- [Work required]
Print the records below word for word, but leave out the pictures.

[Start of section]

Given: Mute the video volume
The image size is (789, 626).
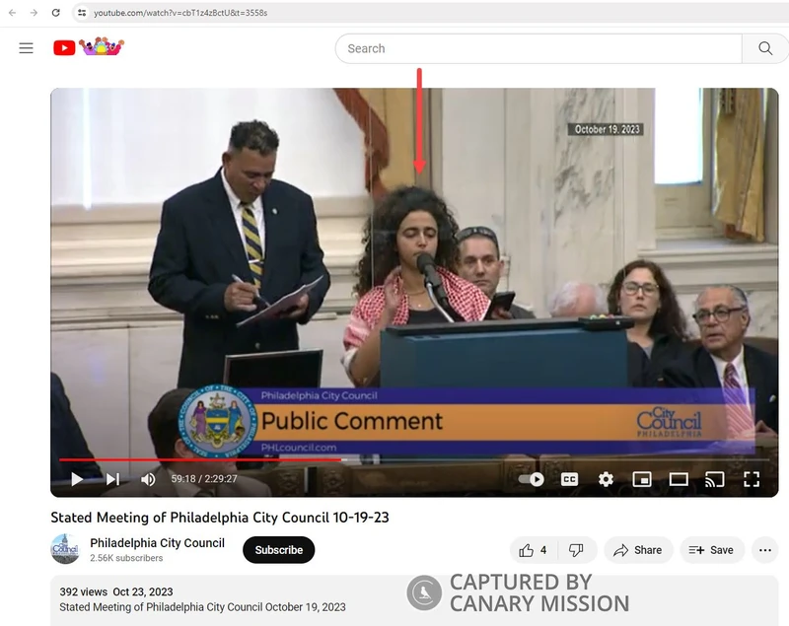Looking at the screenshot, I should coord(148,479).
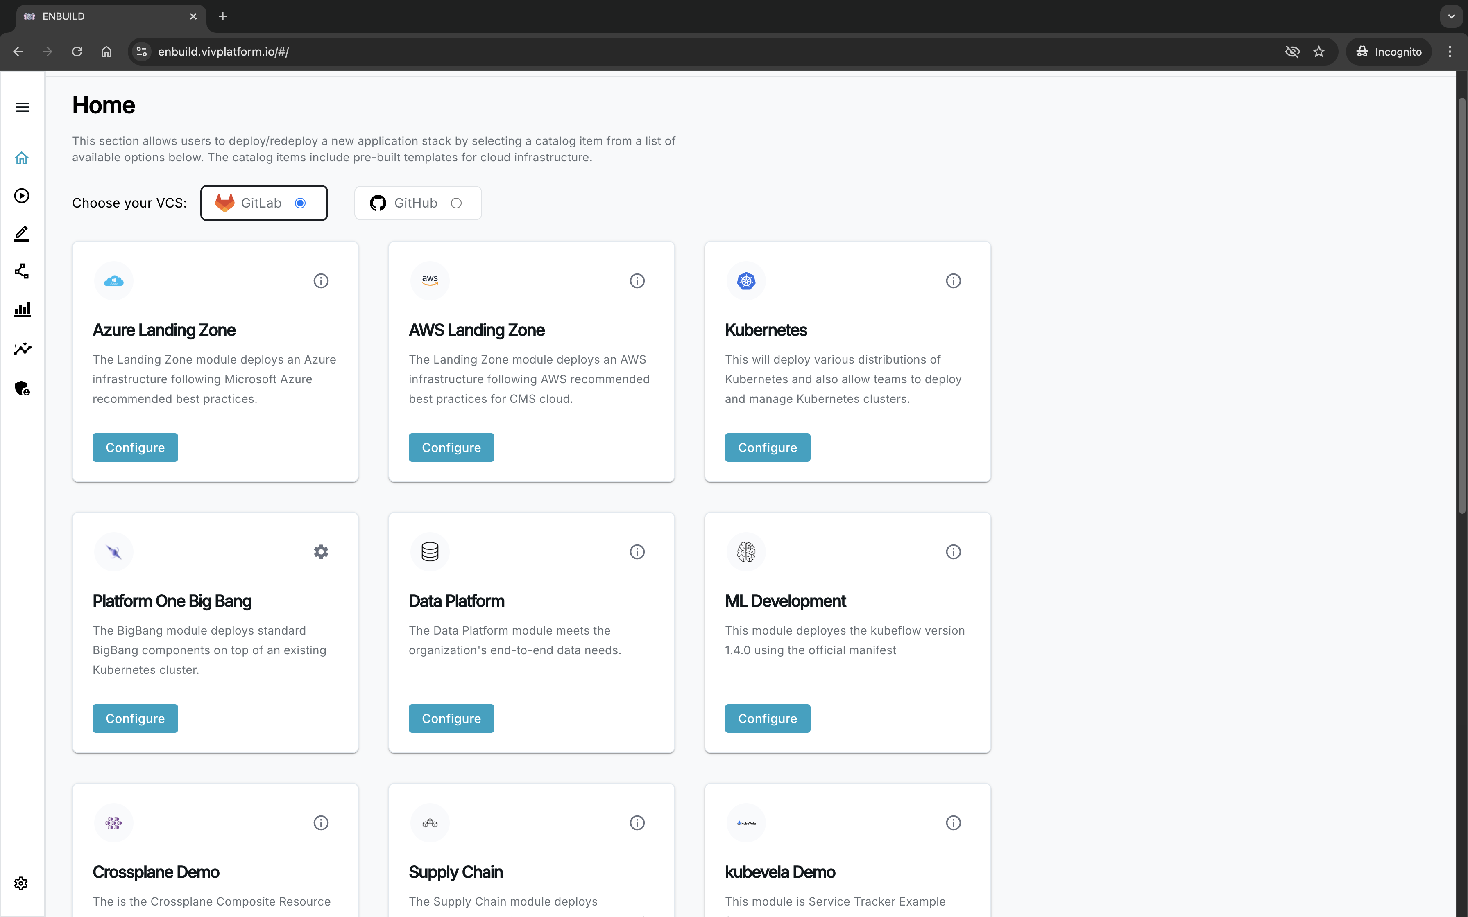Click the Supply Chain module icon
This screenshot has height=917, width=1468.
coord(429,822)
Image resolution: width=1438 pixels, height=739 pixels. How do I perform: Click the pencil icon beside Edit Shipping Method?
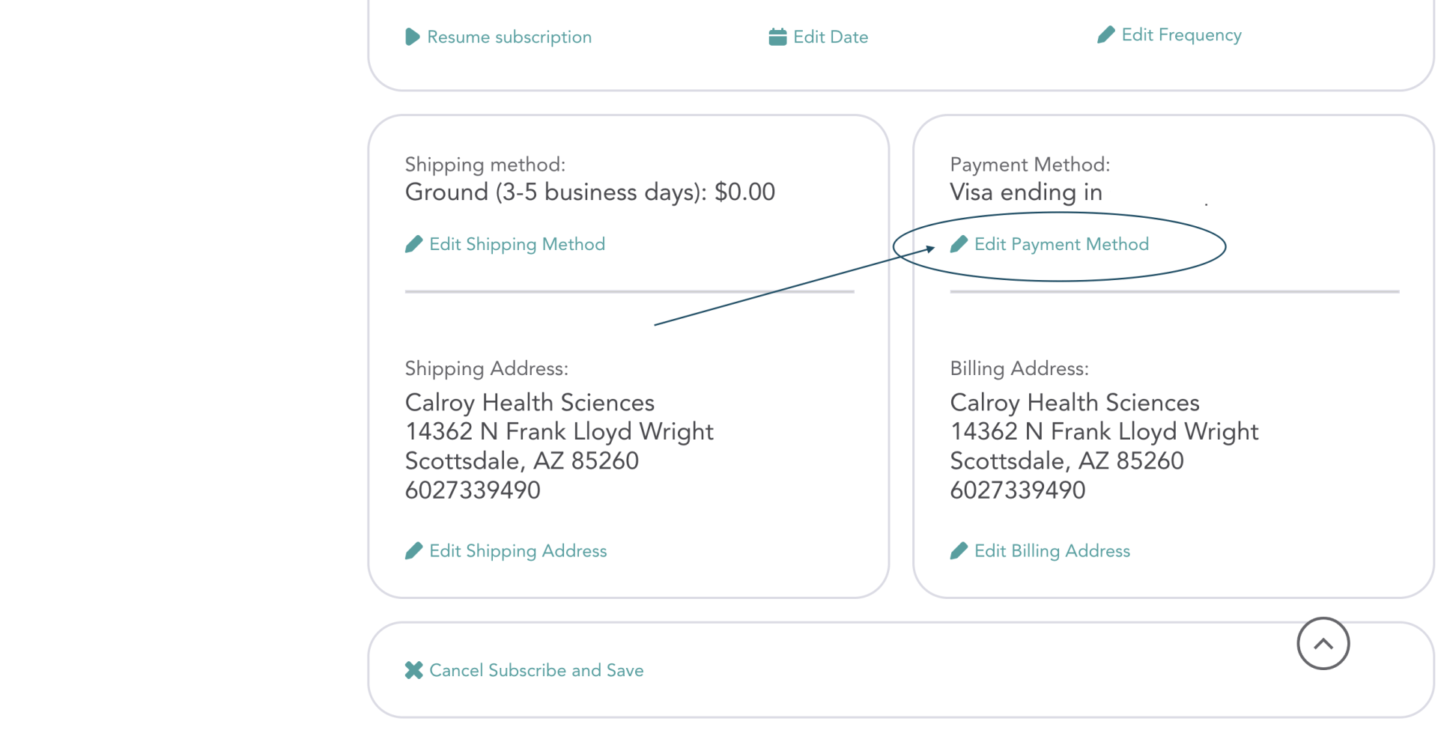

[End of section]

- [Output below]
Given: Mute the video volume
The image size is (789, 626).
Looking at the screenshot, I should coord(148,479).
Click the Supply Chain module icon
This screenshot has height=917, width=1468.
coord(429,822)
Image resolution: width=1438 pixels, height=739 pixels. How do I perform: Click the pencil icon beside Edit Shipping Method?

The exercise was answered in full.